TASKS TO COMPLETE =>
A. Transcribe the immutable backups text from "Practical implication: treat" up to and including "the recovery set.".
B. According to the immutable backups text, which phases does threat scanning extend into?
C. Take the immutable backups text further, continuing from where it stops.

TEXT BLOCK =>
Q: Why do immutable backups matter if attackers already have privileged access?

A: Immutable backups matter because they narrow the attacker’s ability to erase recovery evidence or destroy clean restore points, even when some privileged access has been compromised. They do not stop every attack, but they make it harder to turn backup infrastructure into a second victim and easier to preserve a trusted recovery path.

Q: What breaks when backup recovery is automated without clean-point validation?

A: Automation can accelerate the restoration of compromised data if the platform selects the wrong recovery point or trusts tainted files. The failure is not speed itself, but speed without evidence. Recovery automation must be bound to malware scanning, anomaly checks, and clean-point selection before workloads re-enter production.

Q: Who is accountable when ransomware reaches the recovery platform itself?

A: Accountability should sit with the owners of backup administration, privileged access, and incident recovery, because the recovery platform is part of the control plane. If a single administrator can change retention or restore policy, the organisation has a separation-of-duties problem as much as a ransomware problem.


Technical breakdown

Why immutable storage changes the recovery trust model

Immutable storage uses write-once controls, retention locks, and object lock semantics so backup data cannot be altered or deleted before a retention boundary expires. That matters because ransomware operators increasingly target backup infrastructure, not just production endpoints. Hardware-enforced WORM, cloud object lock, and software retention policies each provide a different layer of resistance, but they only work if administrative paths cannot silently bypass them. The key mechanism is not simply data preservation, but preventing privileged actors from rewriting the recovery evidence trail.

Practical implication: treat backup retention controls as privileged identity controls, not storage convenience settings.

How threat scanning and deception detect poisoned backups

Threat scanning extends into inline, pre-backup, post-backup, and pre-restore phases to catch malware before it is restored. Behavioral indicators such as entropy spikes, MIME mismatches, file growth anomalies, and known signatures help detect encrypted or disguised payloads, while deception artifacts such as canary files can reveal reconnaissance activity before impact. This is a different control objective from perimeter detection because the question is not only whether malware entered the environment, but whether it persisted inside the recovery set.

Element lookup records =>
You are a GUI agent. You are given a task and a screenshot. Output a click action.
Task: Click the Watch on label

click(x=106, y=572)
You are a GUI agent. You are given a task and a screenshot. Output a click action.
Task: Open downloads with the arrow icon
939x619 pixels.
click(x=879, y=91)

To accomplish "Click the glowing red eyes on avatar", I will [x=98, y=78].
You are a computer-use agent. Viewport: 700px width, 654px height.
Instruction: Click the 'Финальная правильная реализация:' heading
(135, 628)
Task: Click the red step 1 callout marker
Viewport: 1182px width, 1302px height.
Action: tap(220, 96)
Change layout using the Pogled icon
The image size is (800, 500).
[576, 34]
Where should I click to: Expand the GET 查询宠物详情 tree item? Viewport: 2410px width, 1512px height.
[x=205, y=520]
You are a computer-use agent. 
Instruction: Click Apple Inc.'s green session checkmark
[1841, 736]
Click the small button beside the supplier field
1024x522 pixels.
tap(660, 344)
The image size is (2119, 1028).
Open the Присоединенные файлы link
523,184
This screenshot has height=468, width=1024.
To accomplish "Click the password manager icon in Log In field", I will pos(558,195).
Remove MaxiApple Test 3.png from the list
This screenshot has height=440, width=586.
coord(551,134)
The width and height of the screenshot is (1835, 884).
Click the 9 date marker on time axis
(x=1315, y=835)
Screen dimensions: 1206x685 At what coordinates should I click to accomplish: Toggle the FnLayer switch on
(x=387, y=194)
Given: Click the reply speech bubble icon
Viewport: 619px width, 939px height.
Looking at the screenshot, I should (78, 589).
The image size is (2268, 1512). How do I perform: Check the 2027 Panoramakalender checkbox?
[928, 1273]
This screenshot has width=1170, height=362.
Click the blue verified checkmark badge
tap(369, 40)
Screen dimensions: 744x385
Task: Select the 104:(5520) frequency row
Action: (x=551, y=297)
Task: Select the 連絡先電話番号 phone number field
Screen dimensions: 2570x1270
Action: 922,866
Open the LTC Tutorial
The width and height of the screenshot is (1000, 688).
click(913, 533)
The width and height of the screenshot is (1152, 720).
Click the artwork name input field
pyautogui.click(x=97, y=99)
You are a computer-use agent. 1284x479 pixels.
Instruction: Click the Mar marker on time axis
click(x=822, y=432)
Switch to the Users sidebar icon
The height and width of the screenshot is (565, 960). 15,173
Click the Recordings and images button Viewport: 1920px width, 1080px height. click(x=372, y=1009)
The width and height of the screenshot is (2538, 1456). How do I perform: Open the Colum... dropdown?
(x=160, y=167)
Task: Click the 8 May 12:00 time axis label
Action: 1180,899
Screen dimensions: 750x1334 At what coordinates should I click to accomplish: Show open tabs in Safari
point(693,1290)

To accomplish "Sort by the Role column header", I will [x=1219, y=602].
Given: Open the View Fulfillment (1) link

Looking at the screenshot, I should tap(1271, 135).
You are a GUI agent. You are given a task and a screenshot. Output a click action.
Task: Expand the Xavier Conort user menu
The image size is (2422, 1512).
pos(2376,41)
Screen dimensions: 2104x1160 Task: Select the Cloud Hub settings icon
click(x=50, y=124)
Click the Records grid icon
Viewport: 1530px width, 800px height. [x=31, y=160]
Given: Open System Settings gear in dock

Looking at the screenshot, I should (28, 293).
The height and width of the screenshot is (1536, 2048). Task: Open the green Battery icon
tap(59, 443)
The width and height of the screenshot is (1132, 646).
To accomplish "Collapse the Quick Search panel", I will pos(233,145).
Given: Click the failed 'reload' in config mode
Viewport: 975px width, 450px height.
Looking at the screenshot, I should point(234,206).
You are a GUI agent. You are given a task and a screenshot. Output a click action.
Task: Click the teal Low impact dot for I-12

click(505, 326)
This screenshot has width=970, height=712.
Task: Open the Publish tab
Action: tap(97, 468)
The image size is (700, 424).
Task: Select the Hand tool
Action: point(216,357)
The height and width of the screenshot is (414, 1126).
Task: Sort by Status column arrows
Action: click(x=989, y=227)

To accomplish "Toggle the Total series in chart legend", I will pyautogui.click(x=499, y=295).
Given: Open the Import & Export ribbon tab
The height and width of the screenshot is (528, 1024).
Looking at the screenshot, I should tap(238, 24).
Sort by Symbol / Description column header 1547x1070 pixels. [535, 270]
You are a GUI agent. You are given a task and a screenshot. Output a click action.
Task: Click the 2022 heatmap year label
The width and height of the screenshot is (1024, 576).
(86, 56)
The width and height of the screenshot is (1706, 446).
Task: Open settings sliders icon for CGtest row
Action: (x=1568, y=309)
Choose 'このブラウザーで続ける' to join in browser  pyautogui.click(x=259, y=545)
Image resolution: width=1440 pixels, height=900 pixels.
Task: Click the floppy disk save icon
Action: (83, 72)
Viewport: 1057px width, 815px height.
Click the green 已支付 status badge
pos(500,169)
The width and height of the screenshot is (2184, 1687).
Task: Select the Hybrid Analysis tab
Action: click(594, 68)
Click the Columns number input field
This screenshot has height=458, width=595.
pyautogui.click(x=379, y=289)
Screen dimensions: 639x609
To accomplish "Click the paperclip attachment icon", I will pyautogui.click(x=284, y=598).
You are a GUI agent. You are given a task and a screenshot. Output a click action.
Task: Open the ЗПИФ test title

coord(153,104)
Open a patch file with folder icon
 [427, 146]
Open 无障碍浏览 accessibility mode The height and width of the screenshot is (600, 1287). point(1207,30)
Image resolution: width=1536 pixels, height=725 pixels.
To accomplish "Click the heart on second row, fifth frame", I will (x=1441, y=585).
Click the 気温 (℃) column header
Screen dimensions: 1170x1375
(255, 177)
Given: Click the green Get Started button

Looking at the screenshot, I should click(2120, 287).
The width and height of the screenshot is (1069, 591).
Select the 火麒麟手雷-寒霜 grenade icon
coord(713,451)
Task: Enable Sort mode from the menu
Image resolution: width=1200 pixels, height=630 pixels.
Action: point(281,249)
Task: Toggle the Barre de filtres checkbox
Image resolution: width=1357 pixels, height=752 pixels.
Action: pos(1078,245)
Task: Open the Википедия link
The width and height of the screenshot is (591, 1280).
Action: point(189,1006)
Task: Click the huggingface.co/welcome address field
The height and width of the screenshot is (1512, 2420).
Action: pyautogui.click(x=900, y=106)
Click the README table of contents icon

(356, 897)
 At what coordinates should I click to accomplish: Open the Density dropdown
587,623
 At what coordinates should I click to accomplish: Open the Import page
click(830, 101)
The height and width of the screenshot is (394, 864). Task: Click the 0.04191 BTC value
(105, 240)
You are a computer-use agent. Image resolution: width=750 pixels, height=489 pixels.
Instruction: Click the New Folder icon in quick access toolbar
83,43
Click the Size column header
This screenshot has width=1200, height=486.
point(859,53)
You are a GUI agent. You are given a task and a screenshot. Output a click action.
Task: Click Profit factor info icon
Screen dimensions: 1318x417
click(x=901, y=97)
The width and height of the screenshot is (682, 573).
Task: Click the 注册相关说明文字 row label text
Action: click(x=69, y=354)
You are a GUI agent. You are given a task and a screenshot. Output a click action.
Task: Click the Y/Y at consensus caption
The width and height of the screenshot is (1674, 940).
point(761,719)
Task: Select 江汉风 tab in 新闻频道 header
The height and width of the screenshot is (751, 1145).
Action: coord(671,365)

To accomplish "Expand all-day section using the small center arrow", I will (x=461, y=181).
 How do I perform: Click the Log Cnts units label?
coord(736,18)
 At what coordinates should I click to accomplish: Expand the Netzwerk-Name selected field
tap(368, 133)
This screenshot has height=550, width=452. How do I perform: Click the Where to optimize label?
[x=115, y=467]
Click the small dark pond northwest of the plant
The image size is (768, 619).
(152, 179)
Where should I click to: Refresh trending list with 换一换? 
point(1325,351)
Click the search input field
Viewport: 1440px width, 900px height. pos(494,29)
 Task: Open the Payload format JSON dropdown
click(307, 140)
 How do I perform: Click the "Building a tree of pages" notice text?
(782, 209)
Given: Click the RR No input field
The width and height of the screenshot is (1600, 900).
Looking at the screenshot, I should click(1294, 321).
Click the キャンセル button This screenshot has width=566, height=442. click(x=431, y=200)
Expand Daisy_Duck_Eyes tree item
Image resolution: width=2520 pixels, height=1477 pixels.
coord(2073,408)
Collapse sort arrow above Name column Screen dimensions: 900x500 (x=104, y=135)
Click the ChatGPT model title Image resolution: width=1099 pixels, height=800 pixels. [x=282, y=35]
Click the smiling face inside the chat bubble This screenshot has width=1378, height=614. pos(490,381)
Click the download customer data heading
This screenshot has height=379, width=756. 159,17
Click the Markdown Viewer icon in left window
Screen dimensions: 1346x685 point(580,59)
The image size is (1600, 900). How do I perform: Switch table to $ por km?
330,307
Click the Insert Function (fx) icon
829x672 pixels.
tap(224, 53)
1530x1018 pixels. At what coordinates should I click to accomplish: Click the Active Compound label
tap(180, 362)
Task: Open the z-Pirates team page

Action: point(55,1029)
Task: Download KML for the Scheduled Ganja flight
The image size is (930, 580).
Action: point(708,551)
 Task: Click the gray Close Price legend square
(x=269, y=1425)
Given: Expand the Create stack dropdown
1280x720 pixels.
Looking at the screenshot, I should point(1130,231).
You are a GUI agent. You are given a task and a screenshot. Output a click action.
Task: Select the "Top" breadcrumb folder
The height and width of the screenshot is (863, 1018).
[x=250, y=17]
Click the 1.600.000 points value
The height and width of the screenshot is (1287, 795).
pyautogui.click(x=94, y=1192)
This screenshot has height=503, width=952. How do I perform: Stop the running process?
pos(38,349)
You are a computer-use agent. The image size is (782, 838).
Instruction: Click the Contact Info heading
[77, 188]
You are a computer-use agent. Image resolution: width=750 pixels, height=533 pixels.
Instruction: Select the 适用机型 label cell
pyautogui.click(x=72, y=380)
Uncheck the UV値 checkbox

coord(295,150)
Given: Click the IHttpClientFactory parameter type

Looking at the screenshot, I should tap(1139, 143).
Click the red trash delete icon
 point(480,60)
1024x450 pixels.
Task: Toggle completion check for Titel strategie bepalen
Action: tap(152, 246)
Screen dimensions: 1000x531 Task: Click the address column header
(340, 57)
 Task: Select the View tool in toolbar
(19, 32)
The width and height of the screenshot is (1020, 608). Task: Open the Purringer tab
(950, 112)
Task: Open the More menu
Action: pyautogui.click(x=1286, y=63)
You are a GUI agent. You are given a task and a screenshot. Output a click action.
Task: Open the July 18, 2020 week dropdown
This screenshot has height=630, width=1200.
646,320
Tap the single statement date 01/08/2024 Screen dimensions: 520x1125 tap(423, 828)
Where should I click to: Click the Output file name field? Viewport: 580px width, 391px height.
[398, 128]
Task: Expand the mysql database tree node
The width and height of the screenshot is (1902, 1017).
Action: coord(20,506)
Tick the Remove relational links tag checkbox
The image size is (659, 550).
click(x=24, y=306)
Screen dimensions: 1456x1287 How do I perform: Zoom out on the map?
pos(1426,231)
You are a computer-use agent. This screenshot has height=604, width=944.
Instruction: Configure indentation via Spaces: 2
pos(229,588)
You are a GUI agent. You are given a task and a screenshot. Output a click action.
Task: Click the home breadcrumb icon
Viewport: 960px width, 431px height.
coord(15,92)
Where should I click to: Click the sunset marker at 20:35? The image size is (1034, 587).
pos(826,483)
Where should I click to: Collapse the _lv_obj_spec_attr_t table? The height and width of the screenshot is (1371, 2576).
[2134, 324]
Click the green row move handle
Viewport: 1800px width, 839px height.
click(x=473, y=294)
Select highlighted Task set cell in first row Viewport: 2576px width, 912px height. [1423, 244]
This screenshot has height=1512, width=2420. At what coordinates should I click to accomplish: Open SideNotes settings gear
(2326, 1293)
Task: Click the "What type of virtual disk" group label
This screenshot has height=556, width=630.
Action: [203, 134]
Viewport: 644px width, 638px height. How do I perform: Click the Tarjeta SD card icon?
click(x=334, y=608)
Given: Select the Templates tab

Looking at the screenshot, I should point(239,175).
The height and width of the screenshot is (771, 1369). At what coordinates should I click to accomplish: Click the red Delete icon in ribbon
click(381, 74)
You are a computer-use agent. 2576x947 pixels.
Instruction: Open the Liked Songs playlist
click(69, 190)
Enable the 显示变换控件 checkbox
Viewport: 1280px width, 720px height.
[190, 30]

EXPECTED RESPONSES =>
A.
Practical implication: treat backup retention controls as privileged identity controls, not storage convenience settings.

How threat scanning and deception detect poisoned backups

Threat scanning extends into inline, pre-backup, post-backup, and pre-restore phases to catch malware before it is restored. Behavioral indicators such as entropy spikes, MIME mismatches, file growth anomalies, and known signatures help detect encrypted or disguised payloads, while deception artifacts such as canary files can reveal reconnaissance activity before impact. This is a different control objective from perimeter detection because the question is not only whether malware entered the environment, but whether it persisted inside the recovery set.

B. Inline, pre-backup, post-backup, and pre-restore.

C.
Practical implication: verify that scanning is part of the restore path, not only the ingress path.

Why validated recovery matters as much as clean backup

Validated recovery means testing restore points in an isolated environment before production reintroduction. Cleanroom recovery, bad file indexing, and pave-and-repave workflows reduce the chance of restoring a compromised operating system or reintroducing dormant malware. Operationally, this shifts recovery from a blind trust exercise to an evidence-based decision process. For identity teams, that matters because recovery often touches Active Directory, privileged accounts, and access dependencies that can rehydrate old authorization states if they are not explicitly checked.

Practical implication: require restore validation for identity-dependent workloads before any production cutback.


Threat narrative

Attacker objective: The attacker wants to turn backup and recovery into a second compromise vector so the organisation cannot restore cleanly or quickly.

  1. Entry begins when ransomware actors obtain a foothold through compromised credentials, exposed access paths, or malicious software that can interact with backup and recovery systems.
  2. Escalation follows when attackers tamper with backup settings, suppress recovery integrity, or place malicious files into backup sets so restored data remains compromised.
  3. Impact occurs when organisations restore the wrong recovery point, reintroduce malware into production, and lose both service continuity and confidence in recovery data.
  • MITRE ATT&CK Enterprise Matrix — MITRE ATT&CK Enterprise — adversary tactics and techniques, threat detection, attack chain mapping, credential access, lateral movement, privilege escalation.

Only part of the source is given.